NAFTA Renegotiations: Fish or Cut Bait

It’s fish-or-cut-bait time for the NAFTA renegotiations.

Negotiators reassemble in Washington this week (Oct. 11-15) with their sights on the elephants in the room – the U.S. demands around dispute settlement, rules of origin, “Buy American” on procurement and a sunset clause.

The Americans, who initiated these renegotiations to reduce the U.S. trade deficit, are expected to lay out their positions on the various “elephants”. There are also U.S. demands specific to Canada – supply management  – and specific to Mexico – wages, trucking and agriculture exports.

For Prime Minister Justin Trudeau, who this week will see first President Donald Trump in Washington and then President Enrique Peña Nieto in Mexico City, it will be a test of personal diplomacy. Can Trudeau persuade his counterparts to compromise on the “elephants” and keep the negotiations moving forward?
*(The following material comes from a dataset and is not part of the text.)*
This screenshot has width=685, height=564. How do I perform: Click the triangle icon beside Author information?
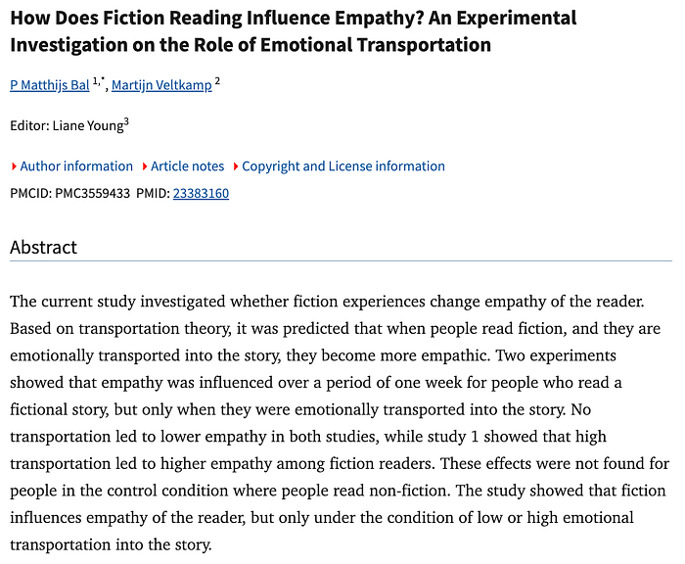coord(14,166)
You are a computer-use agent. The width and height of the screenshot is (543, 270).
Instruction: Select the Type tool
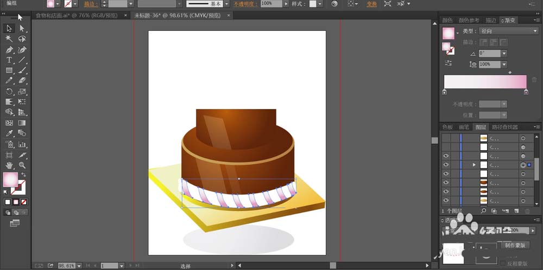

At the midway point in the scheduled seven rounds, the low-hanging fruit – chapters on small and medium-sized enterprises, competition, transparency and anti-corruption – are ready for harvest. They will likely resemble what had been previously negotiated in the stillborn Trans-Pacific Partnership (TPP) agreement. Trump withdrew the U.S. from the TPP shortly after his inauguration.

The auspices going into this round are not good.

Trump promised to put “America First” and he is delivering. From Jan. 20 through Sept. 20, 2017, the Commerce Department has initiated 65 Anti-dumping (AD) and Countervail (CVD) investigations – a 48 per cent increase from the previous year and a 16-year peak in the number of initiated investigations.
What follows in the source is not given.